March 12, 2018 | Erin Bluvas, firstname.lastname@example.org
Master of public health in health promotion, education, and behavior (HPEB) students Sarah King and Lauren Hunt have been selected by their department as the first recipients of the Ann Cassady Endowed Fellowship Fund. Established by the family of Ann Cassady, who served as the HPEB business manager for 13 years before passing away in 2017, this fund honors Cassady’s life by providing financial support for the training, research and professional development of HPEB master’s degree students.
Selected to receive the $500 fellowship award in the fall semester of 2017, King is a second-year master’s student who briefly got to know Cassady during her first year in the program. “I only had the pleasure of knowing Ann Cassady for such a short time before her passing, but I understood her dedication in assuring HPEB students received proper support for opportunities that extended outside of the classroom, including data collection and analysis for research, practicum experiences, and attending various conference meetings,” says King. “I wanted to respect her memory by using this award toward the spread of innovation and research that she so heavily encouraged.”
Since joining her program, the Charlotte, North Carolina, native has developed a passion for studying the built environment—sidewalks, trails, parks, etc.—and how it may impact physical activity levels within a specific population.

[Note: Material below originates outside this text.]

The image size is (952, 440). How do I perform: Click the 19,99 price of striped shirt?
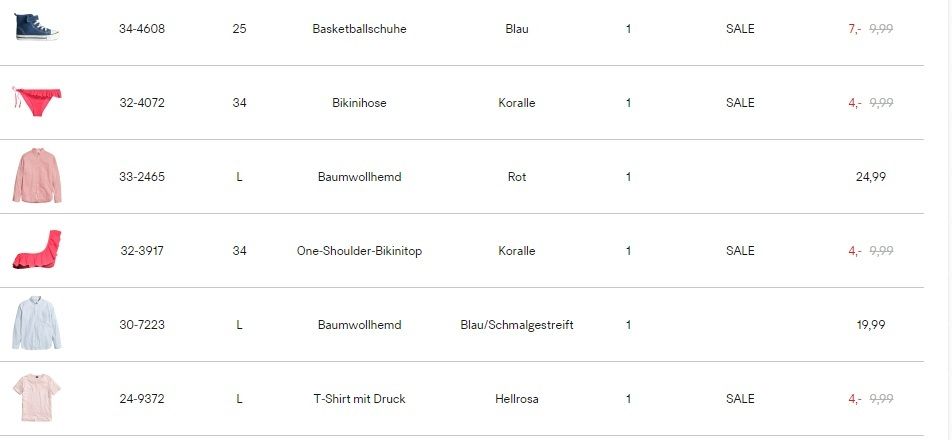click(x=871, y=325)
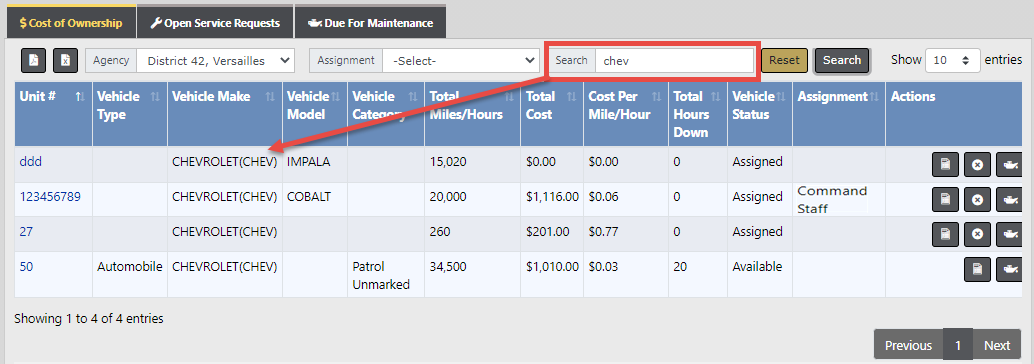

During her time at the Arnold School, King has worked with campus partners to evaluate the walkability and bikeability of the Columbia campus, learn more about university members’ perceptions of the built environment, and determine what areas may be improved to encourage physical activity.

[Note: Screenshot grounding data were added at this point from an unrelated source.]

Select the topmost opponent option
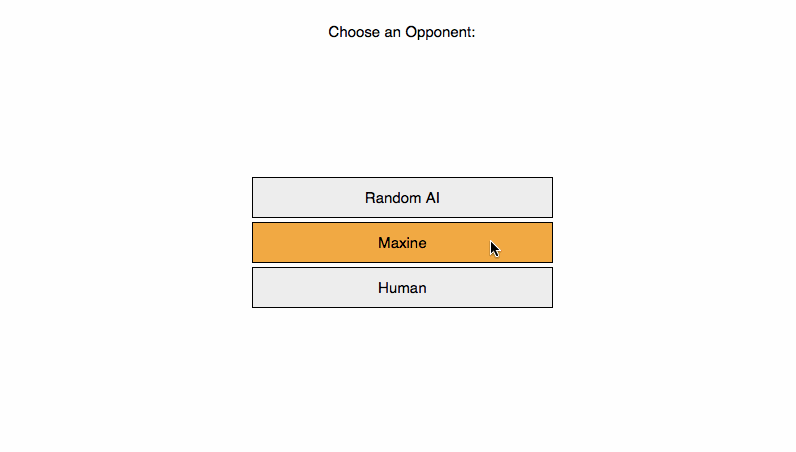This screenshot has height=452, width=796. pos(402,198)
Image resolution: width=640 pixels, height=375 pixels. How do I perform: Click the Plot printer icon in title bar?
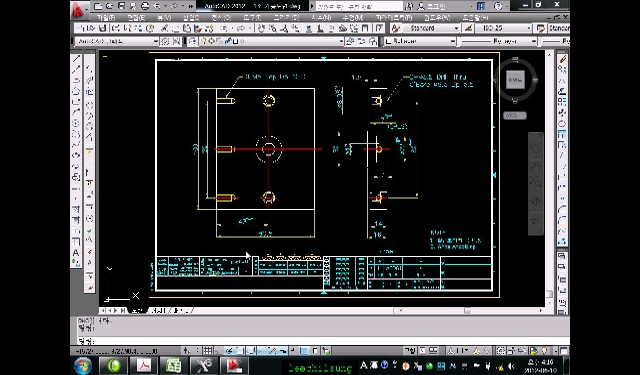(x=145, y=6)
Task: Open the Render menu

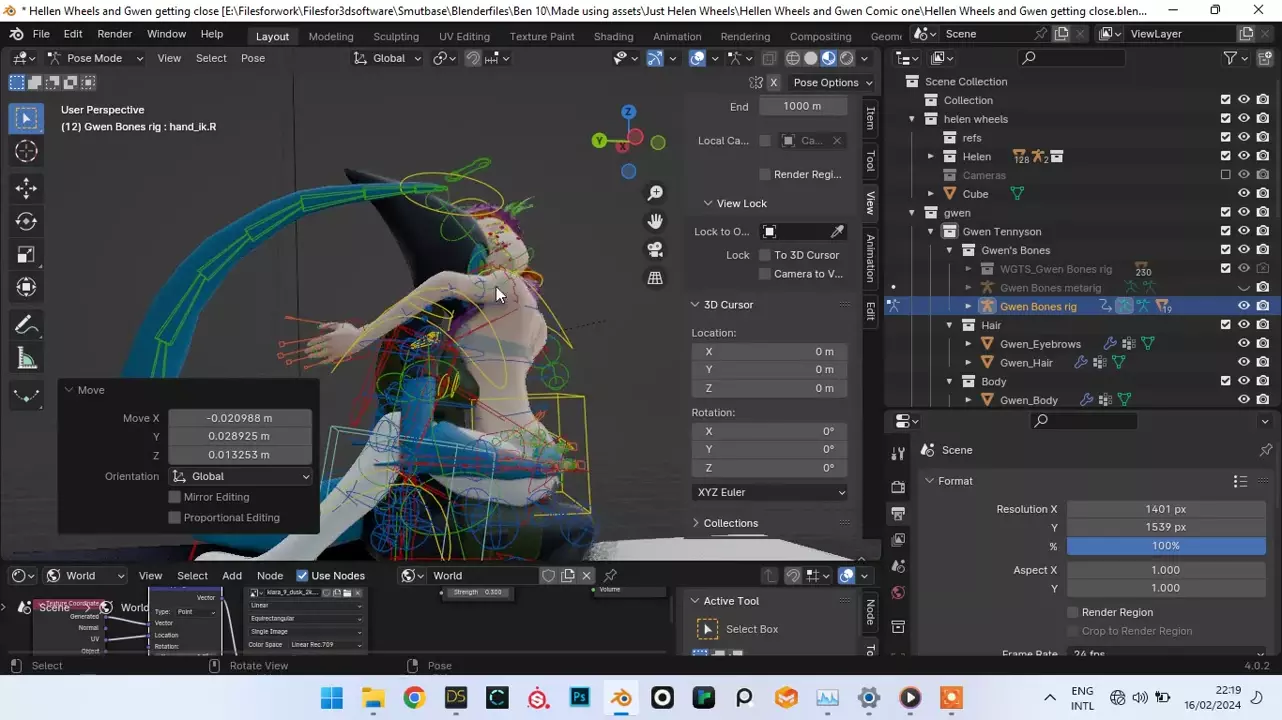Action: [114, 34]
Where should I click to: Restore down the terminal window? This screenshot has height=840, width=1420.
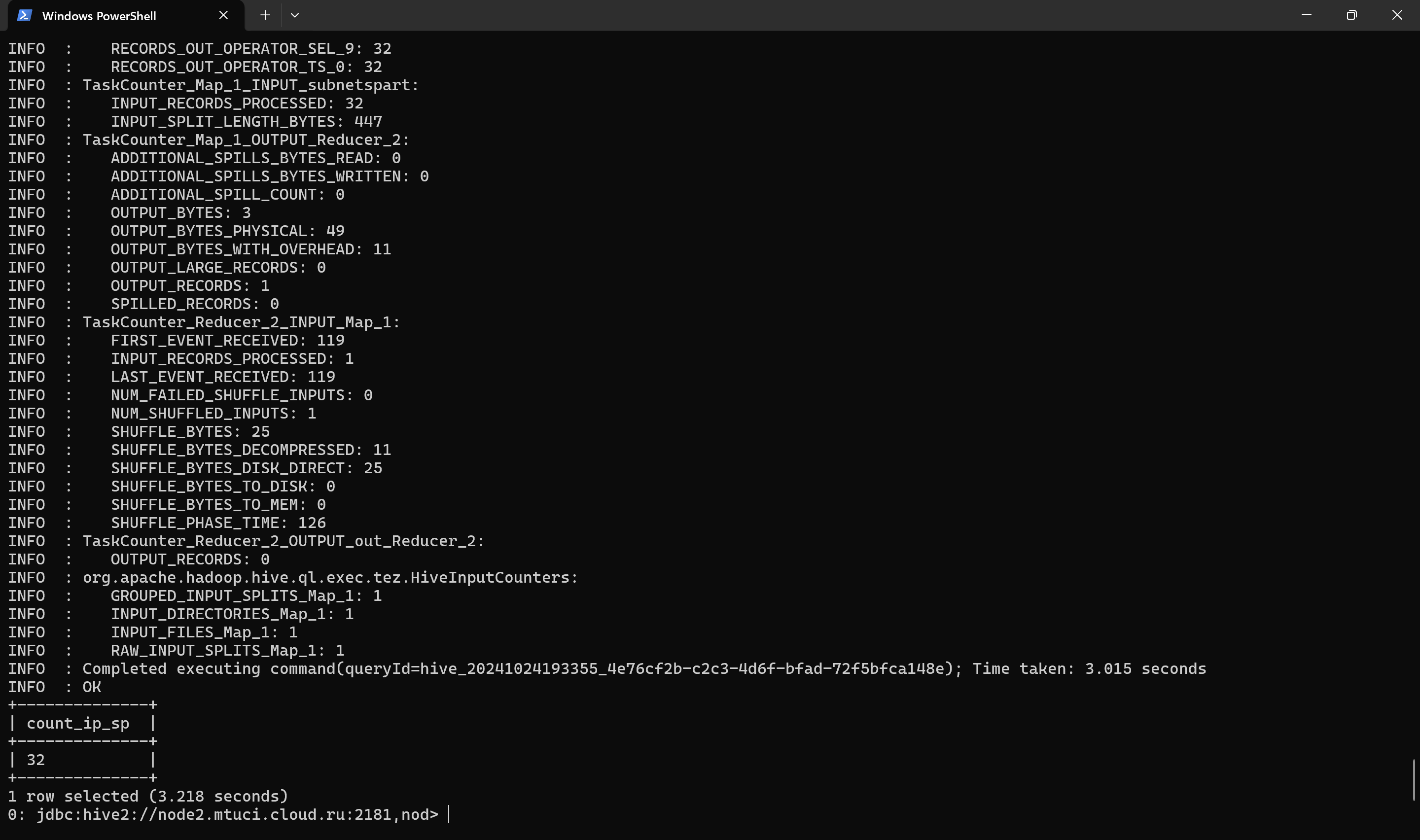tap(1351, 15)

She has applied her classroom lessons to her roles as a graduate assistant for Healthy Carolina and as a research team member of the Built Environment and Community Health (BEACH) Lab. She also participated in the Graduate Civic Scholar program. “USC has allowed me to do just that as part of my graduate degree, and I cannot be more grateful as I now have the knowledge and skills needed to carry me through my future career,” she says.
After her May graduation, the former Livewell Greenville Fellow will pursue a position as program coordinator or manager at a public health organization and eventually a director, leading policy, system and environmental changes to promote healthier communities. “Public health is not a field of individual efforts, but instead one of partnerships,” says King. “Listen to what other members of your team or target population have to say, and be willing to adapt your own ideas and opinions in order to improve the health and wellbeing for those who need it most.”
Hunt, the recipient of the Ann Cassady Fellowship for the spring semester of 2018, is also a second-year student. Her interests focus on developing healthy communities through effective transportation and land use planning.
“I am passionate about developing pedestrian, bicycle and public transit strategies to increase the health of the communities in which I serve while also considering traffic-related injury prevention approaches,” says Hunt, who plans to use the Fellowship’s $500 stipend to present at the annual Transportation Research Board Conference in Washington D.C. “Because of these interests, I want to work in the transportation sector upon graduation and eventually pursue a doctorate in Urban Planning to further work on developing communities while also incorporating health.”
During a previous trip to the nation’s capital, Hunt had the opportunity to meet with T. Bella Dinh-Zarr, the vice chairman of the National Transportation Safety Board and the first presidential appointee to the position with a public health background. “It was great to talk with her about our role as public health officials in the transportation sector and how we can work on improving health and safety for all in transportation,” Hunt says.
She also gained experience through an internship with Kittelson and Associates in Fort Lauderdale, Florida, where she worked with planners and engineers and learned how health can be integrated into transportation. Hunt’s favorite project involved creating a bus route in Palm Beach County Florida that incorporated a health impact analysis study along with the route design to ensure access to healthcare and healthy food sources along the route.
“If you do your background homework and realize what specific area you want to work in upon graduation, you will be able to tailor your program to ensure you are learning what will help you the most in your future career,” Hunt advises future students, who may not realize the number of contexts in which a public health professional can work. “One other tidbit is network truly equals net worth. Make sure when you are in school you make the most of your experience and create connections and mentors throughout your time in your program.”